In this lab, you will use `PyTorch` to implement manually a multi-layer perceptron (MLP) for three different tasks: binary classification, multi-class classification and regression. 

## General instructions to complete in ALL three tasks:

1. ***IMPLEMENTATION***:
   
Implement a separate class for each task:

  - `BinaryMLP` for the binary classification task  
  - `MultiClassMLP` for the multi-class classification task  
  - `RegressionMLP` for the regression task

   Each class must include the following methods:

  - `__init__` for initializing 1 or 2 hidden layers.
  - `forward` to transfer information from the input to the output layer.
  - `cost` computing the cost.
  - `fit` for training, using autograd and manual updates. **Use stochastic gradient descent to update your weights**. *N.B.* You may probably reuse much of the code we used in this week tutorial already. 
  - `predict` to convert the information at the output layer into the required output.

2. ***DATA PREPARATION***

For each task, you will be provided with a toy dataset. For each dataset:

  - Split into training and test sets (use an 80/20 split)
  - Standardize the features properly, avoiding data leakage
  - Convert all data into `PyTorch` Tensors for compatibility

3. ***MODEL TRAINING AND EVALUATION***

Instantiate the model for each task and train it under different hyperparameter configurations.

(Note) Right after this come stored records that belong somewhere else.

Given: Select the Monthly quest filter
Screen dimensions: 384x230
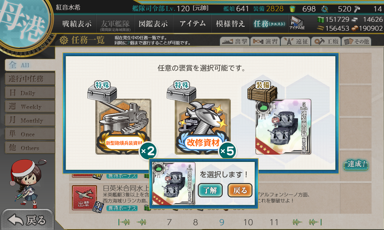Looking at the screenshot, I should 30,120.
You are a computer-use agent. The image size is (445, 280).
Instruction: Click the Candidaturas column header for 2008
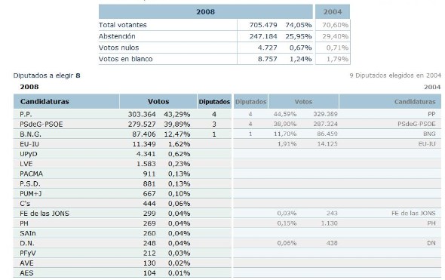(x=66, y=101)

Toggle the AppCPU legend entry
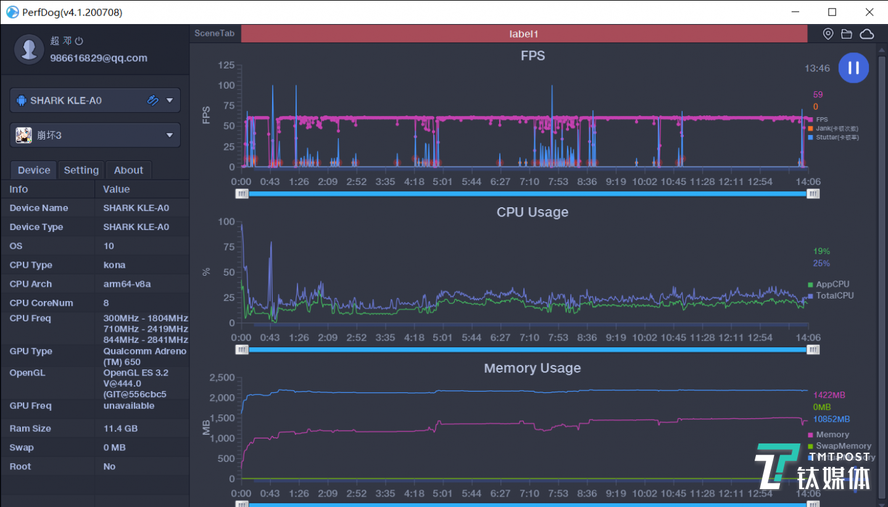832,284
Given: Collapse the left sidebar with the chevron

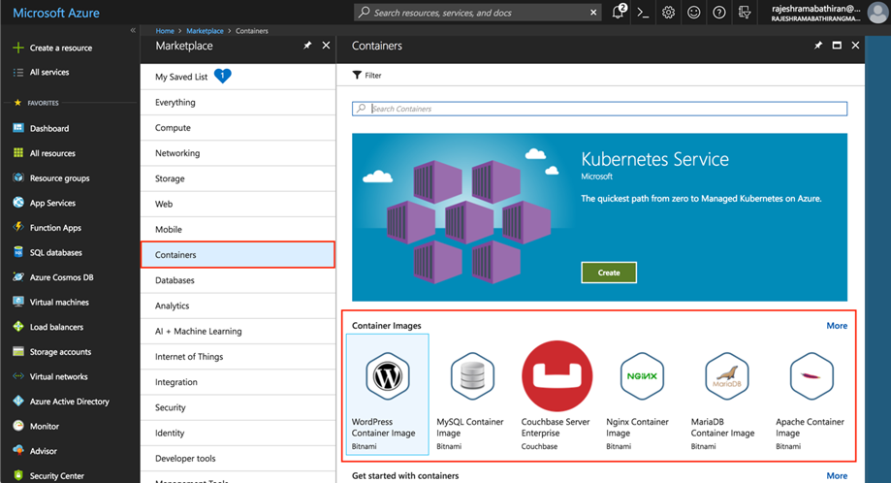Looking at the screenshot, I should 133,31.
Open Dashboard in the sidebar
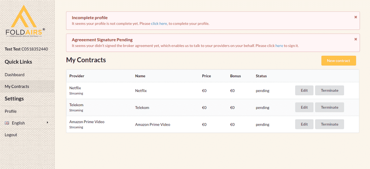The image size is (370, 169). tap(14, 75)
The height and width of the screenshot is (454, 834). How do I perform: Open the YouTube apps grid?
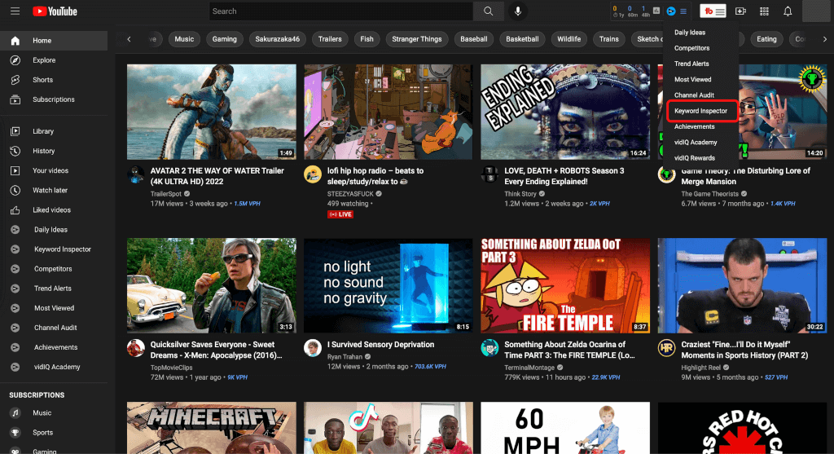click(x=764, y=11)
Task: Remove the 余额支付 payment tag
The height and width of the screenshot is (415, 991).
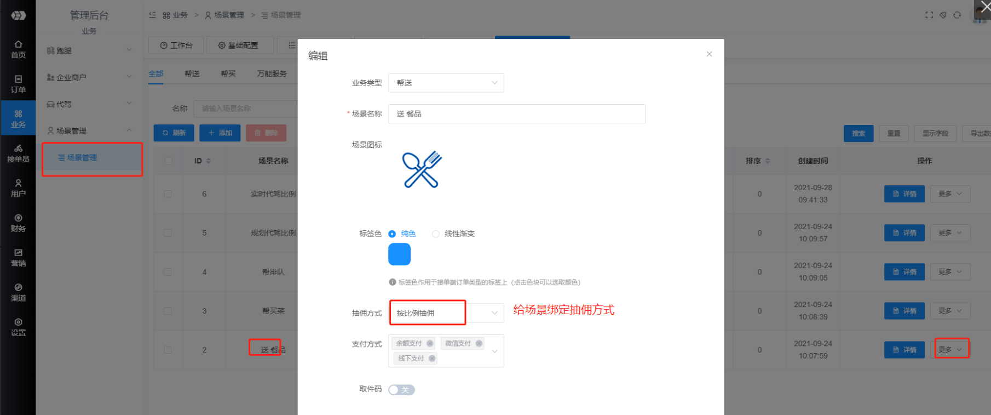Action: click(x=430, y=344)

In each case, record the performance on both the training and test sets using the appropriate metric for the task (accuracy, MSE, etc.). You should explore the following configurations:

  - One hidden layer, varying the number of hidden units (use ReLU as their activation function)
  - Same number of hidden units across one or two hidden layers (use ReLU as their activation function)
  - Repeat the above setups using Tanh activation instead of ReLU

Present your results in a compact way (e.g. a summary table, a data frame etc).

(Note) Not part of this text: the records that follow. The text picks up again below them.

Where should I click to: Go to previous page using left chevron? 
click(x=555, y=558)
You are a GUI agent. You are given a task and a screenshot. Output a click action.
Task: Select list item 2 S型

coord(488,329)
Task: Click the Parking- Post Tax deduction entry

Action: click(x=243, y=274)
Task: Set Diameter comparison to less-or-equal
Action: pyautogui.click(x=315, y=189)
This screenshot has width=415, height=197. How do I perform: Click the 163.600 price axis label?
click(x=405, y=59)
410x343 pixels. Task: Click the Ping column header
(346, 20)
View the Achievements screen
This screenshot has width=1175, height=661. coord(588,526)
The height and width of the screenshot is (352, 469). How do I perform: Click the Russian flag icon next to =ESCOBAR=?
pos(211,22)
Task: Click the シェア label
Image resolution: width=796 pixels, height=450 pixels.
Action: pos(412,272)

**NOTE**: When training your model, use a fixed learning rate of your choice (e.g., 0.01 is a reasonable starting point) and a reasonably large number of  epochs (e.g., 100–200) based on how training and test performance evolve.

4. ***REFLECTION AND DISCUSSION***

Reflect on the impact of the different hyperparameter settings:

- How does the number of hidden units affect performance?
- What changes when using two layers instead of one?
- How does the activation function (ReLU vs. Tanh) influence results?

Please elaborate your answers.

---

**Collaboration Note**: This assignment is designed to support collaborative work. We encourage you to divide tasks among group members so that everyone can contribute meaningfully. Many components of the assignment can be approached in parallel or split logically across team members. Good coordination and thoughtful integration of your work will lead to a stronger final result.

**Ideally, each group member should be responsible for one of the separate tasks.** BUT, everyone should help each other along the way, both reviewing and refining results and discussion.

---

In total, this lab assignment will be worth **100 points**.

--- 
**Submission notes**:

* Write down all group members' names, or at least the group name (if you have one and you previously provided it), in the first cell of the notebook.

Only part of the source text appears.